"""

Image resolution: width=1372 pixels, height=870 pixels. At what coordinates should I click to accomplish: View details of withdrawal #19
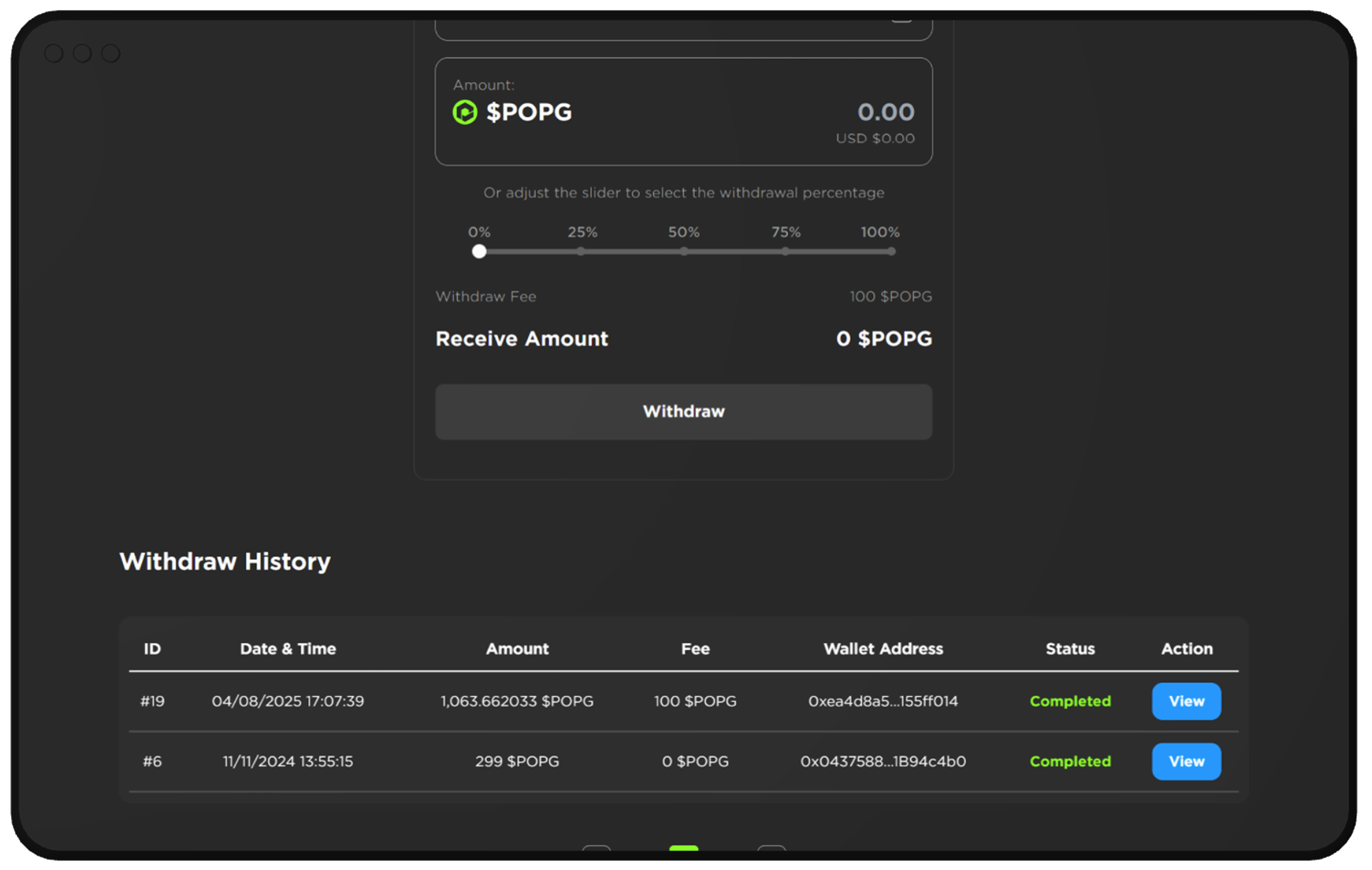pyautogui.click(x=1186, y=701)
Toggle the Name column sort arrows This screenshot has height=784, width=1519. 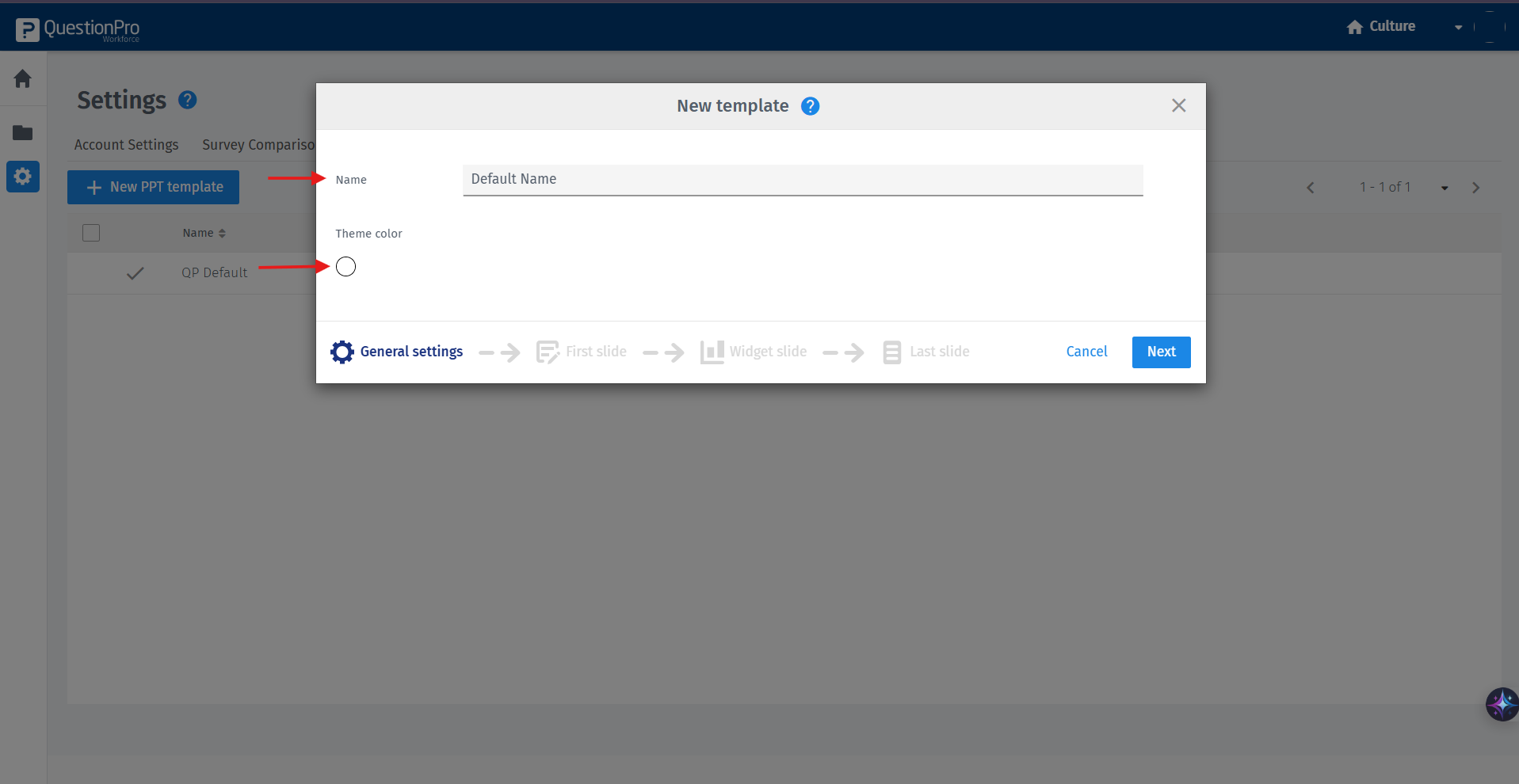[x=222, y=232]
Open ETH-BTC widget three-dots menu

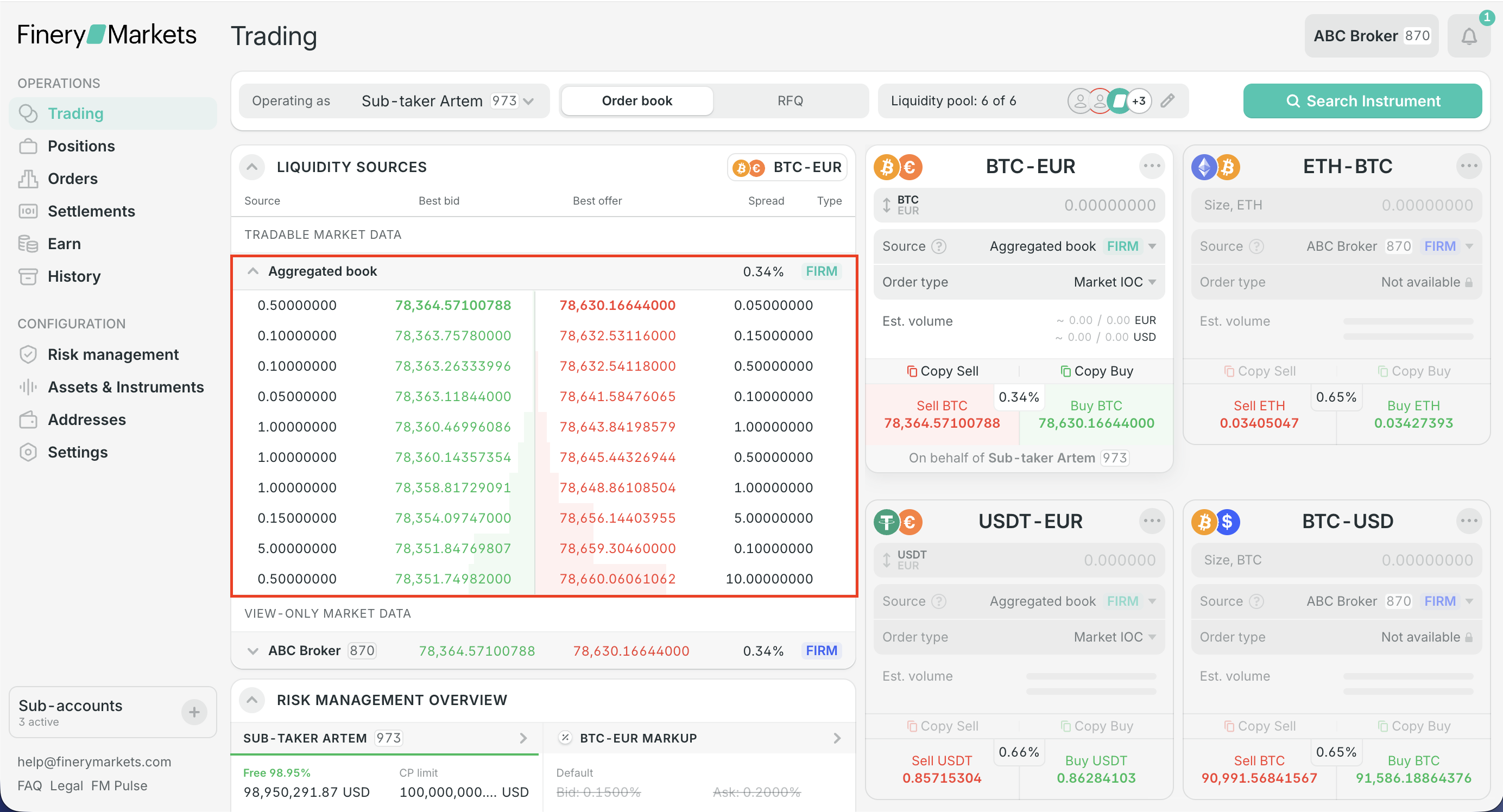click(x=1469, y=166)
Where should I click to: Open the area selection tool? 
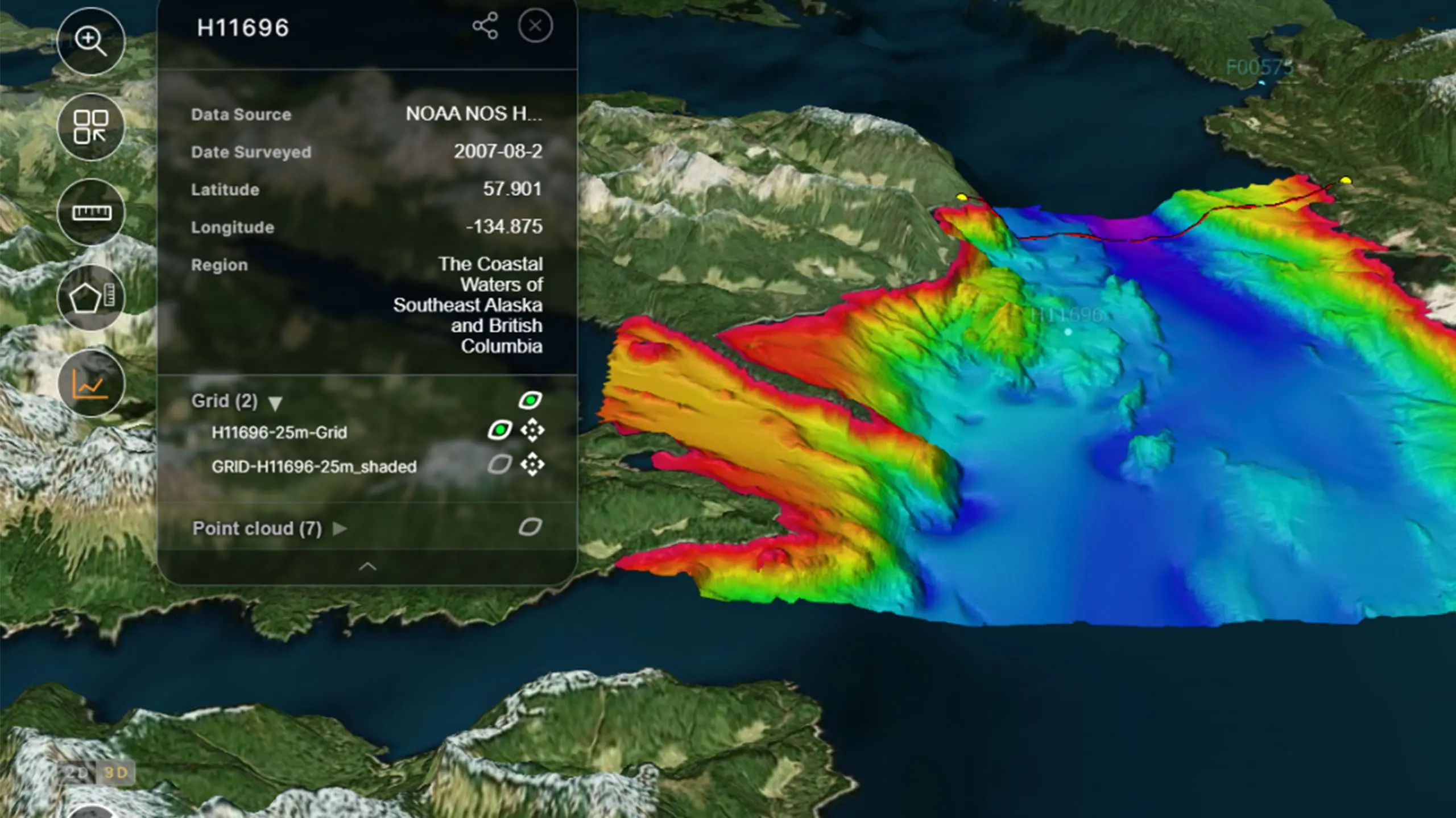91,127
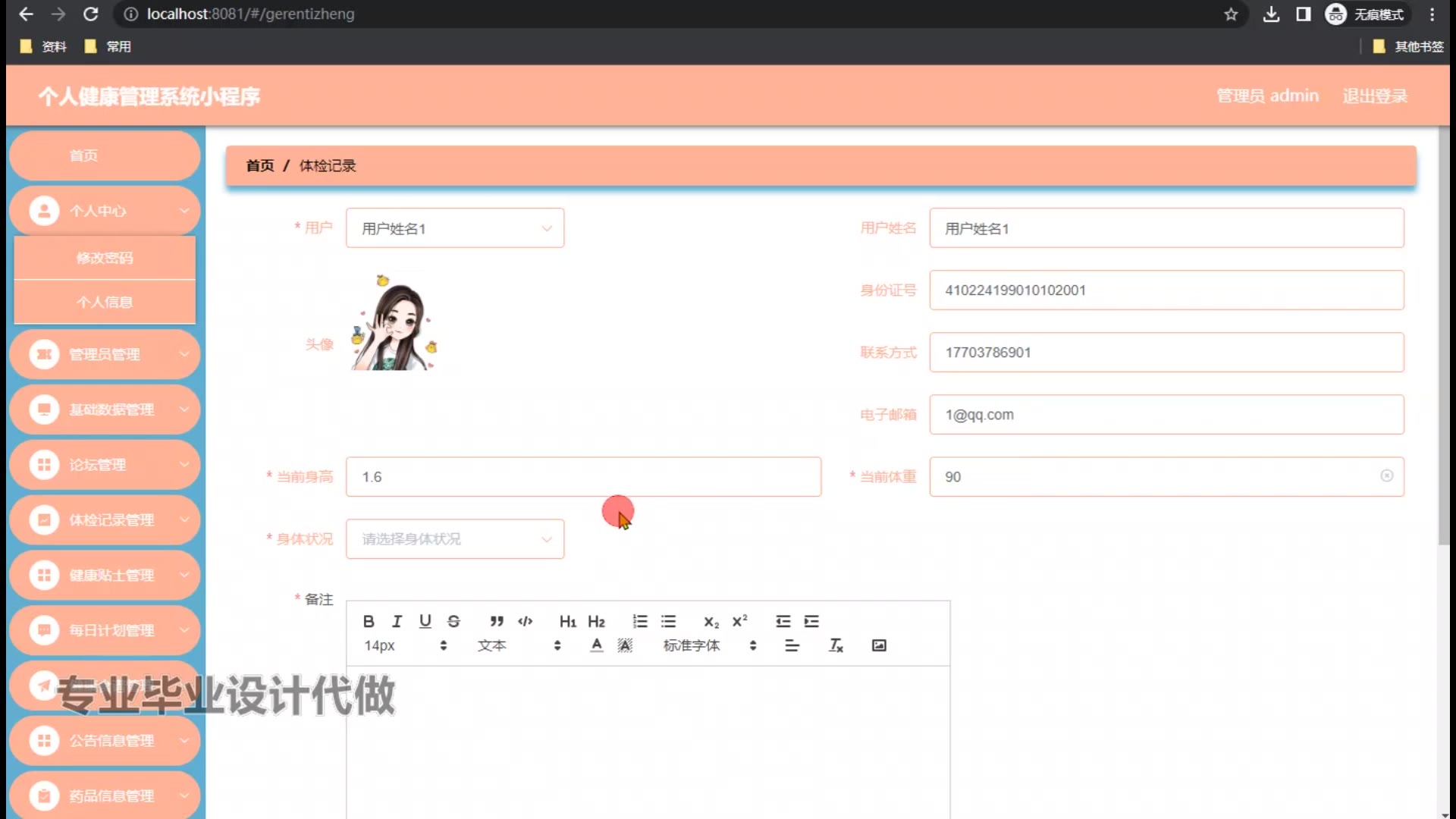Toggle superscript formatting

[x=739, y=621]
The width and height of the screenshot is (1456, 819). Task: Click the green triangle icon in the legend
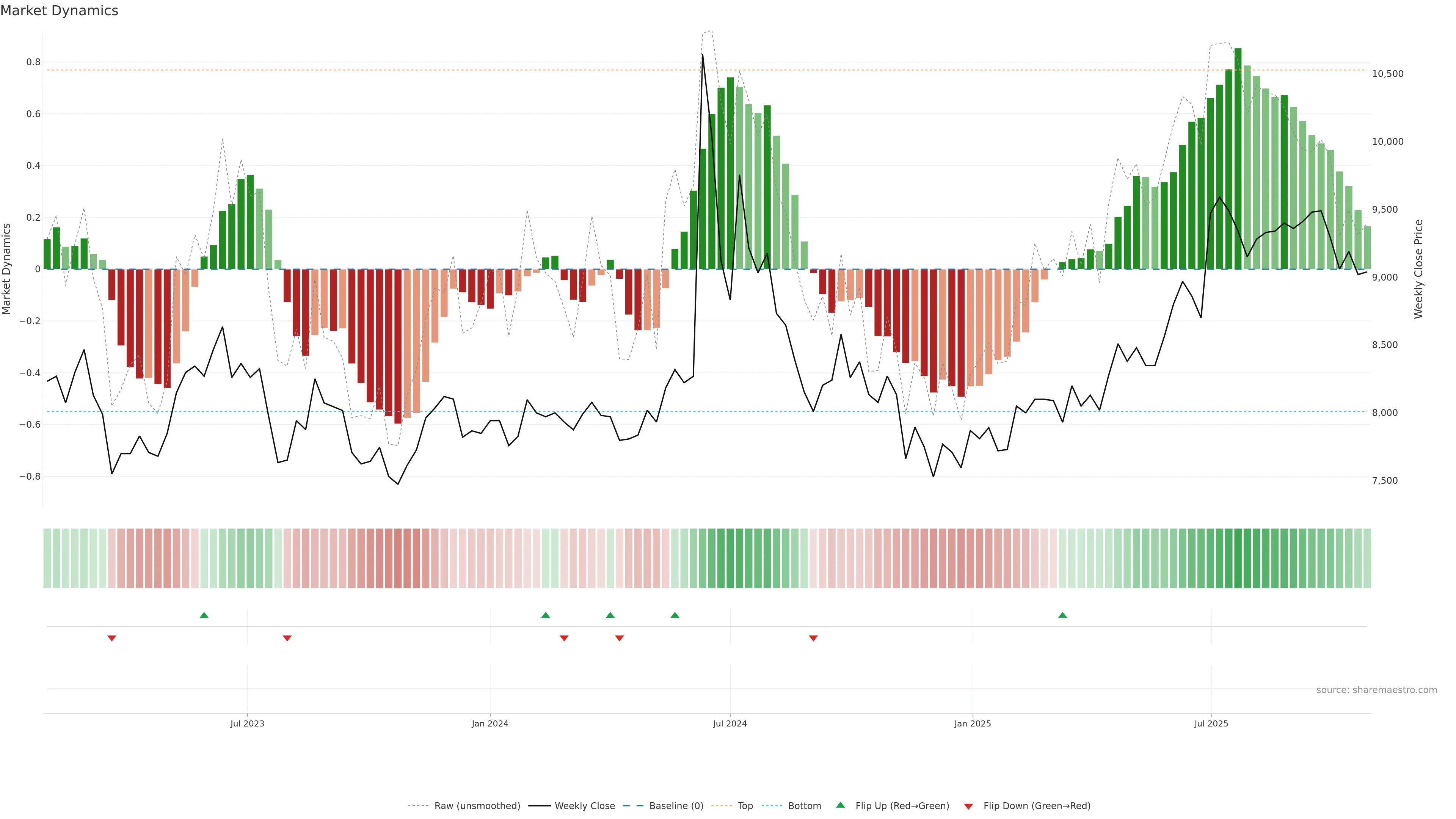click(841, 805)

"""

An exact copy of the lines from the line containing "The width and" through the final line of the listing, without pictures, is the expected result.

Solution to this problem ->
The width and height of the screenshot is (1456, 819). Task: Click the green triangle icon in the legend
click(841, 805)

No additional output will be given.